若い来店客には「お母さんみたいな気持ち」で接する

婦人フォーマルウエアを扱う東京ソワール。冠婚葬祭向けフォーマルウエアは必需品とはいえ、ひとりの消費者が一生のうちに購入する機会は数回しかない。通常のファッションとは売り方もまったく異なる商品に携わって19年。丹治睦子さん(55)は冠婚葬祭ならではのニーズをしっかり押さえて、買い替えの頻度も少ない商品ながら、固定客を抱える販売員だ。

丹治さんがチーフを務める大丸東京店(東京・千代田)のフォーマル売り場。結婚式などで着るドレスも扱うものの、売り場の半分以上は喪服が占める。女性の喪服といえば、定番はワンピースにジャケットを合わせたアンサンブル。しかし、売り場にはタック使いがユニークな襟や透け感のある素材など、個性的なデザインの商品も豊富にそろう。
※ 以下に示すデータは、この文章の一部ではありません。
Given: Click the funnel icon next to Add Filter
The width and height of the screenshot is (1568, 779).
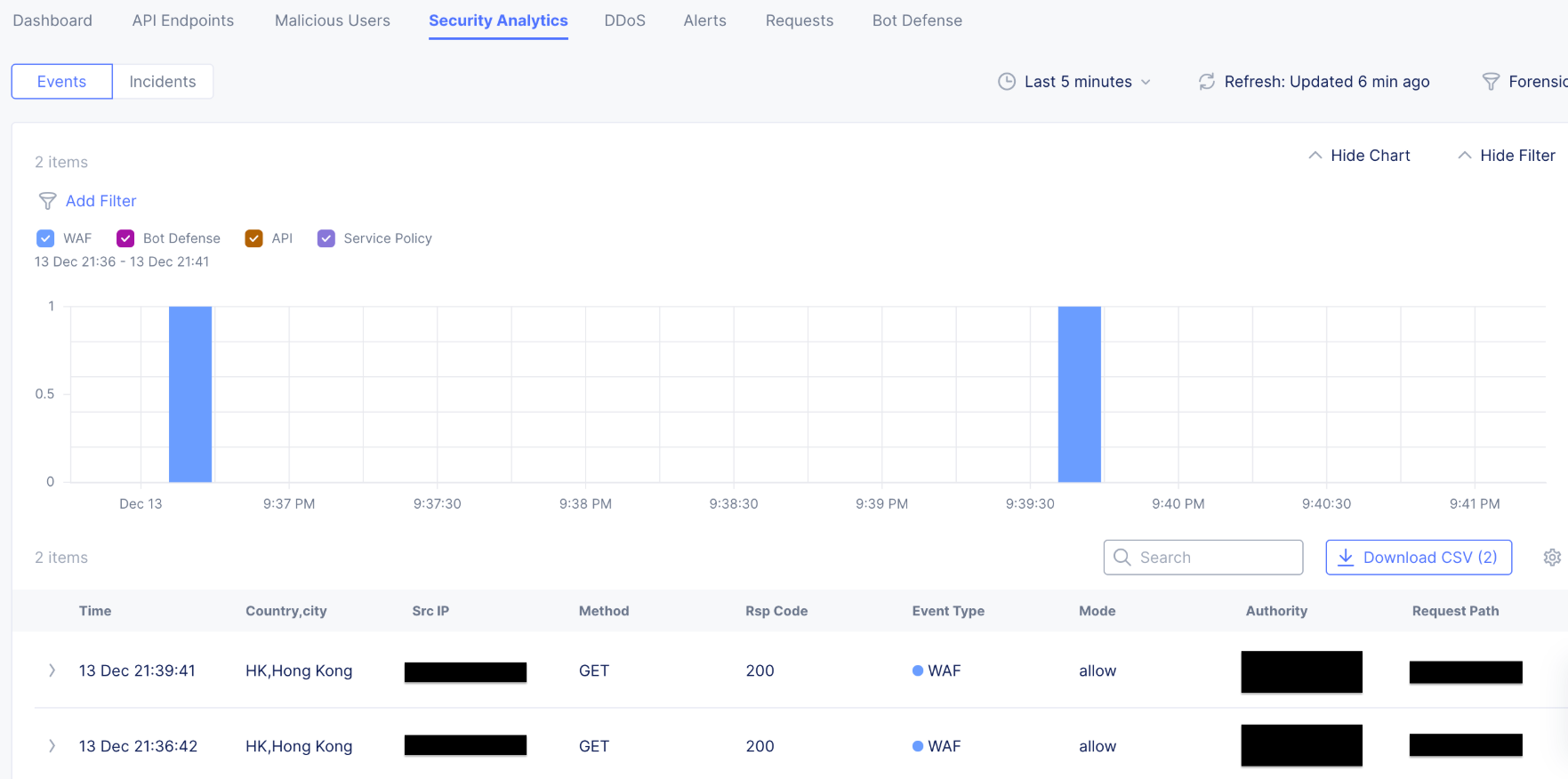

個性的なデザインは好みが分かれるため、定番のアンサンブルに比べると売り方は難しくなる。「個人的なお薦め」「ほかの店舗にはなさそう」といった基準であえて売れ残りのリスクがある商品を店頭に並べる丹治さん。「お客様の言うことを聞くだけなら誰でもできる。必要なのは提案」と力を込める。

そもそも喪服を買い慣れているという消費者は少ない。黒一色のため、一見しただけでは違いが分かりにくく、「お好みはありますか」と聞いても自分に何が合うかを明確に答えることができる人はあまりいない。かわいい系か、正統派か、人とかぶらないデザインを求める個性派か。丹治さんは「なりたいイメージを聞き出す」。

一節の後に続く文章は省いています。